Les entreprises créées dans le cadre de l'extension d'activités préexistantes au sens de ces dispositions sont celles qui, eu égard à la similarité ou à la complémentarité de leur objet par rapport à celui d'entreprises antérieurement créées et aux liens de dépendance qui les unissent à ces dernières, sont privées de toute autonomie réelle et constituent de simples émanations de ces entreprises préexistantes. L'exercice, par une entité juridiquement indépendante, d'activités qui sont l'extension d'activités préexistantes, est caractérisé lorsqu'est réunie la double condition qu'existe une communauté d'intérêts entre l'entreprise créée et une entreprise préexistante et que l'activité de l'entreprise créée prolonge celle de l'entreprise préexistante. Une communauté d'intérêts entre une entreprise nouvelle et une entreprise préexistante peut résulter de liens personnels, financiers ou commerciaux caractérisant une dépendance.

 

Il a, lors de cet examen, relevé plusieurs éléments caractérisant une dépendance :

  • La société JC exploite l'enseigne Cannelle selon les méthodes et le savoir-faire du franchiseur, qui dispense des formations, l'assiste lors de son installation et en cours d'activité, et met à sa disposition des manuels opérationnels ;
  • Le contrat impose à la société JC les standards de la marque en matière d'aménagement et de décoration du magasin ;
  • Il met à sa charge des contraintes d'exploitation telles que l'utilisation exclusive des méthodes et formulaires remis par le franchiseur, l'ouverture de deux comptes bancaires ou un engagement à constituer un fichier client géré par le franchiseur ;
  • Il prévoit un droit d'agrément et de préemption du franchiseur en cas de cession des parts de la société ou du fonds de commerce, sous peine d'une indemnité de 40 000 euros ;
  • La société JC est tenue à l'utilisation exclusive de l'enseigne Cannelle et à l'interdiction de vendre tout autre produit ;
  • Elle est soumise à une exclusivité d'approvisionnement auprès du franchiseur qui demeure propriétaire des marchandises et assure la gestion du stock ;
  • La société JC est chargée de la vente au détail des produits pour le compte de la société Les Fils de A C, qui la rémunère par le versement d'une commission sur les ventes à hauteur de 65% HT du prix maximum conseillé ;
  • Toute réduction des prix fixés par le franchiseur reste à la charge du franchisé.
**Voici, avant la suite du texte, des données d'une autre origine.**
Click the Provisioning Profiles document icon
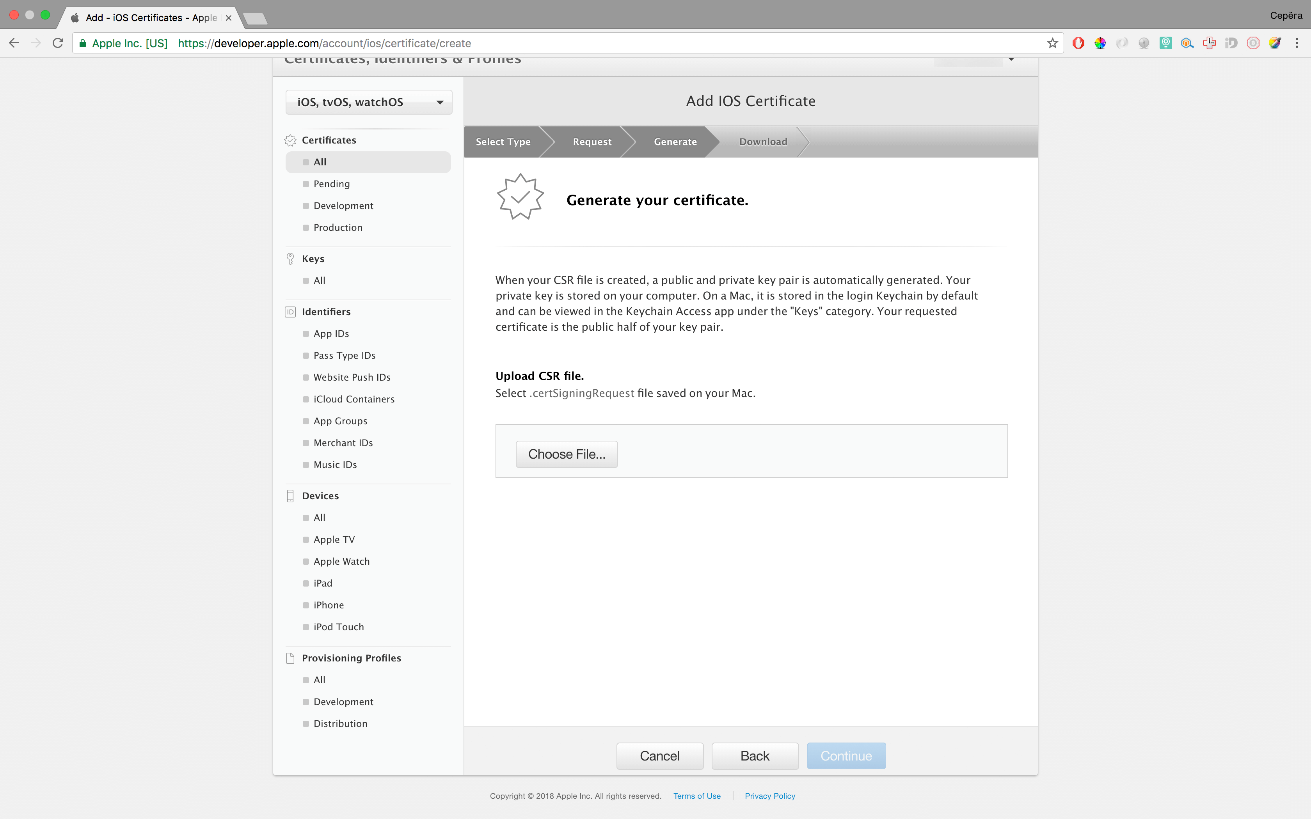Viewport: 1311px width, 819px height. pos(290,658)

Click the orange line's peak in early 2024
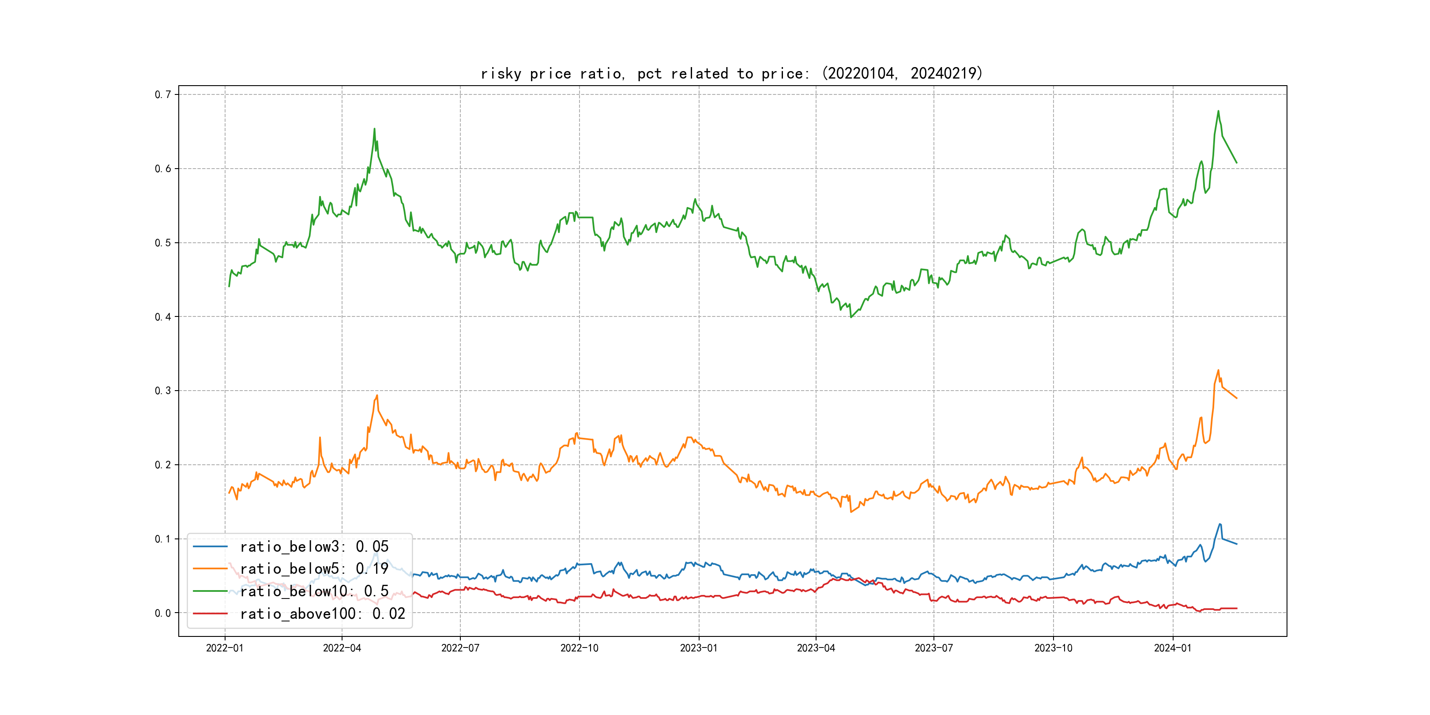click(1218, 370)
Le tribunal en conclut que, même si la société JC a développé sa propre clientèle et est propriétaire du fichier client, les liens de dépendance qui l'unissent à la société Les Fils de A C, dont l'activité est similaire, sont de nature à priver la première de toute autonomie réelle et à en faire une simple émanation de la seconde.

 

Dès lors, la société JC doit être regardée comme étant issue de l'extension de l'activité préexistante de la société Les Fils de A C, et c'est à bon droit que le service a remis en cause le bénéfice de l'abattement renforcé de 85% accordé à Mme E.